- _Directions_:
A: From the abstract on calcium dynamics during fertilization in C. elegans below, list every possible role of the calcium elevation that its conclusion names.
B: Summarize the abstract on calcium dynamics during fertilization in C. elegans, given below, in two sentences.
C: In the abstract on calcium dynamics during fertilization in C. elegans below, reproduce word for word the passage from "Conclusion: Development of" up to and including "axis of symmetry.".

Background: Of the animals typically used to study fertilization-induced calcium dynamics, none is as accessible to genetics and molecular biology as the model organism Caenorhabditis elegans. Motivated by the experimental possibilities inherent in using such a well-established model organism, we have characterized fertilization-induced calcium dynamics in C. elegans.
Results: Owing to the transparency of the nematode, we have been able to study the calcium signal in C. elegans fertilization in vivo by monitoring the fluorescence of calcium indicator dyes that we introduce into the cytosol of oocytes. In C. elegans, fertilization induces a single calcium transient that is initiated soon after oocyte entry into the spermatheca, the compartment that contains sperm. Therefore, it is likely that the calcium transient is initiated by contact with sperm. This calcium elevation spreads throughout the oocyte, and decays monotonically after which the cytosolic calcium concentration returns to that preceding fertilization. Only this single calcium transient is observed.
Conclusion: Development of a technique to study fertilization induced calcium transients opens several experimental possibilities, e.g., identification of the signaling events intervening sperm binding and calcium elevation, identifying the possible roles of the calcium elevation such as the completion of meiosis, the formation of the eggshell, and the establishing of the embryo's axis of symmetry.

- _Source information_:
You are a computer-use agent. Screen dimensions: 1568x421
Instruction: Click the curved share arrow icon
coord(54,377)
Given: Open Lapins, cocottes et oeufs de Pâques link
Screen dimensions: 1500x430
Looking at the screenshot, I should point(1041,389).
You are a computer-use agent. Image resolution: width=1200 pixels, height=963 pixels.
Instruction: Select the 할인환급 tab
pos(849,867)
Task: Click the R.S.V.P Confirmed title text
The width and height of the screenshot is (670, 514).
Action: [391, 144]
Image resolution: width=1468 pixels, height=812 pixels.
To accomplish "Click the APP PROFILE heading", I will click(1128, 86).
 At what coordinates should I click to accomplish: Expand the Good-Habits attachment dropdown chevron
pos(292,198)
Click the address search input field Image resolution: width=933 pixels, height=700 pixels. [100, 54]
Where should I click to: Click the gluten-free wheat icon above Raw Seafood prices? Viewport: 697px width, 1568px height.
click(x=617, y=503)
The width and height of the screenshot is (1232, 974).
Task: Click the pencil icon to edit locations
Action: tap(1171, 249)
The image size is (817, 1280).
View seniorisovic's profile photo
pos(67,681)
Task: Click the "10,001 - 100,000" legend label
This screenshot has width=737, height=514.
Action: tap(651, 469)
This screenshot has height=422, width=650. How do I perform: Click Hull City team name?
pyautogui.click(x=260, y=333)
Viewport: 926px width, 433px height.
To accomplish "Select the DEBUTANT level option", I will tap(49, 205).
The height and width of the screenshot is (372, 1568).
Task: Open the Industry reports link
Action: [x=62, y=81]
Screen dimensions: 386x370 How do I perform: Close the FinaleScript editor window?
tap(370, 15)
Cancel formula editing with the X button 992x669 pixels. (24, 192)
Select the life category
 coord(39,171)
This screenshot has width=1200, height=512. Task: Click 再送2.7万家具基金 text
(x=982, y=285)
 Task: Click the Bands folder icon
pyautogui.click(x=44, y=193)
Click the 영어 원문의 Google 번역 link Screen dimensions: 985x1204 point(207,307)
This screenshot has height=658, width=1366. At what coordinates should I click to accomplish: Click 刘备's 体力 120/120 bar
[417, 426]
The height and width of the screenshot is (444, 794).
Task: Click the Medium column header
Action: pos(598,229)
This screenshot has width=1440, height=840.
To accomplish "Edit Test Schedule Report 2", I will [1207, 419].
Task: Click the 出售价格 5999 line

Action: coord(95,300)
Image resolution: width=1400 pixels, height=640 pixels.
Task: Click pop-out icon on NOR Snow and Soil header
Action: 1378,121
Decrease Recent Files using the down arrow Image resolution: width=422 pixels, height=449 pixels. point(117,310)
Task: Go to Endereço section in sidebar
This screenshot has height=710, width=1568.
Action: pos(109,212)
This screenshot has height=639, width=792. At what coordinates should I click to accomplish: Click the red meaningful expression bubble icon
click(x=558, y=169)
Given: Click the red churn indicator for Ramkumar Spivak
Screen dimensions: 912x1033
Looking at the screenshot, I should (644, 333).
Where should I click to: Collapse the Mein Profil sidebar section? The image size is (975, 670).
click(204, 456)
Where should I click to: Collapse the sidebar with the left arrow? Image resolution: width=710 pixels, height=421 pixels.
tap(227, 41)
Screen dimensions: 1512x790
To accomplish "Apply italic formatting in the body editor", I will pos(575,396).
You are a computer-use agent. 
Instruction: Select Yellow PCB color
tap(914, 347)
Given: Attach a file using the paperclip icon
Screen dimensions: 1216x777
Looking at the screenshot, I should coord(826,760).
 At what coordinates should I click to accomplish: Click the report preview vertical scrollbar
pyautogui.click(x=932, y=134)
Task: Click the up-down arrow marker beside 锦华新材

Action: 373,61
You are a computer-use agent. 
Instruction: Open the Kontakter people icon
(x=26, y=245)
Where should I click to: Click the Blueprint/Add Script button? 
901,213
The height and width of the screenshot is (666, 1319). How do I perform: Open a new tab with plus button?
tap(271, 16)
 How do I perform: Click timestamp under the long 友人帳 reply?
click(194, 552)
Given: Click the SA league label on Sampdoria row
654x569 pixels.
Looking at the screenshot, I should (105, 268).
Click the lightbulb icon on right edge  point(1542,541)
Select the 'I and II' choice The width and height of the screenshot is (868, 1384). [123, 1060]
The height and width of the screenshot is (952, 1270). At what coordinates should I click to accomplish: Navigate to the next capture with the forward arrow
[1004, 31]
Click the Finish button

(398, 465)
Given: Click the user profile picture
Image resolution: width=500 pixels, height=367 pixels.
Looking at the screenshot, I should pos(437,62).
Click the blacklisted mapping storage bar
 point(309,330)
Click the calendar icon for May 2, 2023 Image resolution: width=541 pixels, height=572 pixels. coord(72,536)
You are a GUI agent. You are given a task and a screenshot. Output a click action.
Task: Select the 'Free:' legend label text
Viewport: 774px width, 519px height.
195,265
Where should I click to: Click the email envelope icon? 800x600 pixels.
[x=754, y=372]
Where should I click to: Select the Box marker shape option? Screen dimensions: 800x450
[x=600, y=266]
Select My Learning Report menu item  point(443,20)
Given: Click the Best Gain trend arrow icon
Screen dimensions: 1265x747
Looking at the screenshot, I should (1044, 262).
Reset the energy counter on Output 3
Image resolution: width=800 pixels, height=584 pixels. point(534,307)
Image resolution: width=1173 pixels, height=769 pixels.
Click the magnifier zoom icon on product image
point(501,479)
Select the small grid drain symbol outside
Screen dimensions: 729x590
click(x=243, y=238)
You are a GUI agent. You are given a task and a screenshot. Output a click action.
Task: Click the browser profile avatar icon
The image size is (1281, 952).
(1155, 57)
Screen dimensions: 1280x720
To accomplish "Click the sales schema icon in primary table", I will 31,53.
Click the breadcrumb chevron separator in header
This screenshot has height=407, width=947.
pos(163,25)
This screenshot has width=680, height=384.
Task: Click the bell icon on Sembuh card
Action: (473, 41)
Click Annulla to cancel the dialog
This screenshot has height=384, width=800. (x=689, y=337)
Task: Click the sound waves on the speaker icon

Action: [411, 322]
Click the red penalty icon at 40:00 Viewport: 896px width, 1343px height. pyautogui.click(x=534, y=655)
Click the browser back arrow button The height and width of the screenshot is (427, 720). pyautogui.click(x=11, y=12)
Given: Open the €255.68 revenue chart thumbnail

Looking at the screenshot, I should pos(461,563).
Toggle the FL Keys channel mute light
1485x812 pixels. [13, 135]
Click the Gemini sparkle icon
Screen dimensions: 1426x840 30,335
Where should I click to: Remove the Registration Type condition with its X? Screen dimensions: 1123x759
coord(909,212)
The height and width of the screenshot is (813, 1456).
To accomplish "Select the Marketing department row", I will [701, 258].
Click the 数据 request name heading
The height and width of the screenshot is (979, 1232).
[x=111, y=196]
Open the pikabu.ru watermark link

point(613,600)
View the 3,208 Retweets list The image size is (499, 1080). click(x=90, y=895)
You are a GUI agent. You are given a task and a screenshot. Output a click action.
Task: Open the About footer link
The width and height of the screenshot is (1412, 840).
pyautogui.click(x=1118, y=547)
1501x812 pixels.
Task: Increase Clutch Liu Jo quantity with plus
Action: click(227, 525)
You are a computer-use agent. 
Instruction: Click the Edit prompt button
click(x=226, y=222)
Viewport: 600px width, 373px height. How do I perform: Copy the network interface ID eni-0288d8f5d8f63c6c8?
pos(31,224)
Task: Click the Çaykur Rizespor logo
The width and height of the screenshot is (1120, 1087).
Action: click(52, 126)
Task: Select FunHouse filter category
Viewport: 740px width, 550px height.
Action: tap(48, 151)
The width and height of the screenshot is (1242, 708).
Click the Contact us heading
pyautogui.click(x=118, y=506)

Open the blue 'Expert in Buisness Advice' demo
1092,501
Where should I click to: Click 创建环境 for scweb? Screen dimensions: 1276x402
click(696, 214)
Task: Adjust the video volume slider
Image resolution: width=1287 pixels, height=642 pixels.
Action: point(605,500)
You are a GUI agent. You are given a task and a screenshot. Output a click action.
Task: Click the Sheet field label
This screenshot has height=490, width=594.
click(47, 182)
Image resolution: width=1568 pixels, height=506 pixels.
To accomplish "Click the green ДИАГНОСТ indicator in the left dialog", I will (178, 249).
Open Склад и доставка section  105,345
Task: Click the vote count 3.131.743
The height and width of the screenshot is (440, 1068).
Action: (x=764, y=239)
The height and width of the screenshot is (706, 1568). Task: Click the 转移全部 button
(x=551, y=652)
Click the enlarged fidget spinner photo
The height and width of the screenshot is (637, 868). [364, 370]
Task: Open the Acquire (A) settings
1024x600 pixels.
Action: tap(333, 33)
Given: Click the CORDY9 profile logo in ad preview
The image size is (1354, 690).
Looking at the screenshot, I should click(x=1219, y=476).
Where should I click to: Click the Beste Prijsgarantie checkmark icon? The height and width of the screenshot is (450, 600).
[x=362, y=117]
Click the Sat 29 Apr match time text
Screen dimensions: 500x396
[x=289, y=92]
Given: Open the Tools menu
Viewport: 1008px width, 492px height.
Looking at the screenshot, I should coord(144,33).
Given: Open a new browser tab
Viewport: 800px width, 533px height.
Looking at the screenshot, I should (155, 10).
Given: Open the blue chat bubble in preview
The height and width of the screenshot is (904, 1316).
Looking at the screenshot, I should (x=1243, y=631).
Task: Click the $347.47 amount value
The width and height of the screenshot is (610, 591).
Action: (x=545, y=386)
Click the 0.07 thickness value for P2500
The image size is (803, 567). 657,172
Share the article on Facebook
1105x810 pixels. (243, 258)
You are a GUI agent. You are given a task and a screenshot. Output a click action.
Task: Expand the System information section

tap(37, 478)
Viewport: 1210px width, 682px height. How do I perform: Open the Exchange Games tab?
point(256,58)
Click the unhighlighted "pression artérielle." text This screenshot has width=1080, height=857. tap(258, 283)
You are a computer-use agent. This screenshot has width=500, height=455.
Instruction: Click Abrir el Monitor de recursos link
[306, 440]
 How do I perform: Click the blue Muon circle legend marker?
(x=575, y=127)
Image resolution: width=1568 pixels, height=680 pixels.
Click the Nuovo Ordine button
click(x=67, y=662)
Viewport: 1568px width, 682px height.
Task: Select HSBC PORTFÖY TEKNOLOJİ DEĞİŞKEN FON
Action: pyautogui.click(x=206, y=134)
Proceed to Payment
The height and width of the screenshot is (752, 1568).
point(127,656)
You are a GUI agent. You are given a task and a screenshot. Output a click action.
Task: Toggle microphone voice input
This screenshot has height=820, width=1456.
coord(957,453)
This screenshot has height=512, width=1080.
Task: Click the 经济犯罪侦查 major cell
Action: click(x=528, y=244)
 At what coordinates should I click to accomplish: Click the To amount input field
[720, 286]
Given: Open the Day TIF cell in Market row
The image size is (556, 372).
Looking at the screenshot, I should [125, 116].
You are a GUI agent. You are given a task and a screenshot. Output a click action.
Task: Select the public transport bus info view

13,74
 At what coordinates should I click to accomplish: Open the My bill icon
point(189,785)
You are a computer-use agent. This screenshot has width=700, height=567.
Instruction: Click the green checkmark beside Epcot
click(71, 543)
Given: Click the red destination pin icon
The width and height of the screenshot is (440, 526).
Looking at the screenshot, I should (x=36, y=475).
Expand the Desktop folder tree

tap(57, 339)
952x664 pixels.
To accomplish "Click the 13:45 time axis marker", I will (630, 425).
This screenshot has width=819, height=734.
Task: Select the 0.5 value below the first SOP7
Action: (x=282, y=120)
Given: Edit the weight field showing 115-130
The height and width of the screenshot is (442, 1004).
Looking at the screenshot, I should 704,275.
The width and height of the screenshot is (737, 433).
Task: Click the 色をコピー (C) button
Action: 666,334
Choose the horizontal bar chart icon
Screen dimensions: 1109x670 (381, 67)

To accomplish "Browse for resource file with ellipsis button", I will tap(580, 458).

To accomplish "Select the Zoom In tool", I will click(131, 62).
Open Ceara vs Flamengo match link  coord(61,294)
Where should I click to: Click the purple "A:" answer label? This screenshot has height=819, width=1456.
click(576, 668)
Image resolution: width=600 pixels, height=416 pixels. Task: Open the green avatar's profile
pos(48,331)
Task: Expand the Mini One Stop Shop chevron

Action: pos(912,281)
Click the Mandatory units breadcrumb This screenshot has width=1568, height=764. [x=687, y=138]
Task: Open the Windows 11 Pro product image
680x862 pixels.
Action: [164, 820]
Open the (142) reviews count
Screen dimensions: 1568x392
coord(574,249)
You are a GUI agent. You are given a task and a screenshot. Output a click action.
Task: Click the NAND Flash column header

- _Solutions_:
A:
- the completion of meiosis
- the formation of the eggshell
- the establishing of the embryo's axis of symmetry

B: By monitoring calcium indicator dyes introduced into the cytosol of oocytes in the transparent nematode C. elegans, the authors studied fertilization-induced calcium dynamics in vivo. They found that fertilization induces a single calcium transient, beginning soon after the oocyte enters the spermatheca, that spreads throughout the oocyte and then decays until cytosolic calcium returns to its level before fertilization.

C:
Conclusion: Development of a technique to study fertilization induced calcium transients opens several experimental possibilities, e.g., identification of the signaling events intervening sperm binding and calcium elevation, identifying the possible roles of the calcium elevation such as the completion of meiosis, the formation of the eggshell, and the establishing of the embryo's axis of symmetry.